- What is expected -
Every line from the first one in the listing down to the line with "Click the merge" should be restated word for word.

━━━

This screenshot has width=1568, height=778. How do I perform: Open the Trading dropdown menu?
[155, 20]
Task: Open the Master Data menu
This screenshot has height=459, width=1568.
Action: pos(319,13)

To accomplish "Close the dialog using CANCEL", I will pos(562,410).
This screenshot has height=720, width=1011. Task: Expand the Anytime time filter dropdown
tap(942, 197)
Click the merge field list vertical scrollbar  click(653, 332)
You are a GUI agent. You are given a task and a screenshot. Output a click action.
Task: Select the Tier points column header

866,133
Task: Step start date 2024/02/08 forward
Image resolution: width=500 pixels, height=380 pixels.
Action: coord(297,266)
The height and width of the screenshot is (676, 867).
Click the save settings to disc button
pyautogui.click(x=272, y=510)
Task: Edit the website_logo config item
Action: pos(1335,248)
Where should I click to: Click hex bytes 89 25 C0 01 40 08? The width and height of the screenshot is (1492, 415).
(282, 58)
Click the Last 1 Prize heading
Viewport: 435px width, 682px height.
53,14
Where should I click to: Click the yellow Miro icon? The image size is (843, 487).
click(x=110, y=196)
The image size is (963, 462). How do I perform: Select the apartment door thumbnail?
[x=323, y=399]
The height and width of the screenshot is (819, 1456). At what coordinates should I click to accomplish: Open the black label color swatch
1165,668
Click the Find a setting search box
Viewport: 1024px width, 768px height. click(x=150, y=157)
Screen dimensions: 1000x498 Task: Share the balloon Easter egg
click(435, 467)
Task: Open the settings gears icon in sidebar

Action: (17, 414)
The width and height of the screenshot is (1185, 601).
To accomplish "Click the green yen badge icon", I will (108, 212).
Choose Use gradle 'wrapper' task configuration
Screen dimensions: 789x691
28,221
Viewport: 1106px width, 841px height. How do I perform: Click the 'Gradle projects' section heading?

━━━

- Exercise answer -
This screenshot has width=1568, height=778. How do I perform: Open the Trading dropdown menu?
[155, 20]
Task: Open the Master Data menu
This screenshot has height=459, width=1568.
Action: pos(319,13)

To accomplish "Close the dialog using CANCEL", I will pos(562,410).
This screenshot has height=720, width=1011. Task: Expand the Anytime time filter dropdown
tap(942, 197)
Click the merge field list vertical scrollbar  click(653, 332)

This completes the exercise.